Here are answers to your questions, but I'll also reply to the latest
version stating that I'm OK with this patch set being merged (with my
reasons).

Taylor Blau <me@ttaylorr.com> writes:
> Apologies for not quite grokking this, but I am still somewhat confused.
> 
> Suppose we applied something like your suggestion on top of this patch,
> like so:
> 
> --- 8< ---
> diff --git a/bloom.c b/bloom.c
> index 739fa093ba..ee81976342 100644
> --- a/bloom.c
> +++ b/bloom.c
> @@ -253,16 +253,16 @@ static void init_truncated_large_filter(struct bloom_filter *filter,
>  struct bloom_filter *get_bloom_filter(struct repository *r, struct commit *c)
>  {
>  	struct bloom_filter *filter;
> -	int hash_version;
> +	struct bloom_filter_settings *settings;
> 
>  	filter = get_or_compute_bloom_filter(r, c, 0, NULL, NULL);
>  	if (!filter)
>  		return NULL;
> 
>  	prepare_repo_settings(r);
> -	hash_version = r->settings.commit_graph_changed_paths_version;
> +	settings = get_bloom_filter_settings(r);
> 
> -	if (!(hash_version == -1 || hash_version == filter->version))
> +	if (filter->version != (settings->hash_version == 2 ? 2 : 1))
>  		return NULL; /* unusable filter */
>  	return filter;
>  }
> --- >8 ---
> 
> We have a handful of failing tests, notably including t4216.1, which
> tries to read settings->hash_version, but fails since settings is NULL.
> I believe this happens when we have a computed Bloom filter prepared for
> some commit, but have not yet written a commit graph containing that (or
> any) Bloom filter.

Ah, I discovered this independently too. I think it happens when we
write version 2 Bloom filters to a repo that has no Bloom filters
currently. So, r->settings.commit_graph_changed_paths_version is set to
2, but settings is NULL. I think the solution has to be a combination
of both (use commit_graph_changed_paths_version, but if it is -1, check
get_bloom_filter_settings()). But having said that, as I said above, we
can go with what you have currently.

> But I think we're talking about different things here. The point of
> get_bloom_filter() as a wrapper around get_or_compute_bloom_filter() is
> to only return Bloom filters that are readable under the configuration
> commitGraph.changedPathsVersion.

But this is my contention - sometimes commitGraph.changedPathsVersion is
-1, so we need to find out which version is readable from elsewhere.
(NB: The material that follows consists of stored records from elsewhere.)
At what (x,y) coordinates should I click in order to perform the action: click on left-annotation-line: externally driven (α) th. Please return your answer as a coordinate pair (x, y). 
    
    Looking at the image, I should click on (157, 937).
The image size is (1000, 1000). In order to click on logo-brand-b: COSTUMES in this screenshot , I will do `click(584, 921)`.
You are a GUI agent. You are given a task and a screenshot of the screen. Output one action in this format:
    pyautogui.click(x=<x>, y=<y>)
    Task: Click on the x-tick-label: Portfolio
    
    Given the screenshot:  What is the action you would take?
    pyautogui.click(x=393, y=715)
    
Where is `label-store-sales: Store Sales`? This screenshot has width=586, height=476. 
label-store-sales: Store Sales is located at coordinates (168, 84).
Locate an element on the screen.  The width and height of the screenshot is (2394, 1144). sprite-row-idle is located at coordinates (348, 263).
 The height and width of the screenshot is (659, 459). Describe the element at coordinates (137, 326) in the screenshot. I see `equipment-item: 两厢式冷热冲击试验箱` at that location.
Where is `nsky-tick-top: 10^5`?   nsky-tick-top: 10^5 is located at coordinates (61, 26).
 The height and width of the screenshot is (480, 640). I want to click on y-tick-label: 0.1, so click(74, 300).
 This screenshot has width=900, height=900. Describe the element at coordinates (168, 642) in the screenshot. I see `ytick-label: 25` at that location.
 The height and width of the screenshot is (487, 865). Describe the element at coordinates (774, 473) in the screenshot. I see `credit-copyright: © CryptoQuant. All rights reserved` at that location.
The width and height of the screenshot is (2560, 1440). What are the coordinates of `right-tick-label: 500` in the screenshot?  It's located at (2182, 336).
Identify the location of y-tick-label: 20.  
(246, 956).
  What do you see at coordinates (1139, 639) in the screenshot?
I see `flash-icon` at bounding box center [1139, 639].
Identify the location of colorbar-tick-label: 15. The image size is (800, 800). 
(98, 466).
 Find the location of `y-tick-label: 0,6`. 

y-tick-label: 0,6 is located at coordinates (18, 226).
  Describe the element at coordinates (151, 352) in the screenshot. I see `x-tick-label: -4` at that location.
> We have a handle on what version was used to compute Bloom filters in
> each layer of the graph by reading its "version" field, which is written
> via load_bloom_filter_from_graph().
> 
> So we want to return a non-NULL filter exactly when we (a) have a Bloom
> filter computed for the given commit, and (b) its version matches the
> version specified in commitGraph.chagnedPathsVersion.

Yes, except add "or autodetected from the first commit graph file that
we read if nothing is specified in commitGraph.changedPathsVersion" to
the end.

> Are you saying that we need to do the normalization ahead of time so
> that we don't emit filters that have different hash versions when
> working in a commit-graph chain where each layer may use different Bloom
> filter settings? 

By "emit" do you mean write filters to disk? If yes, I'm worried about
reading them, not writing them - for example, when running "git log"
with a path. I am worried precisely about the commit-graph chain in
which different layers have different Bloom settings, yes.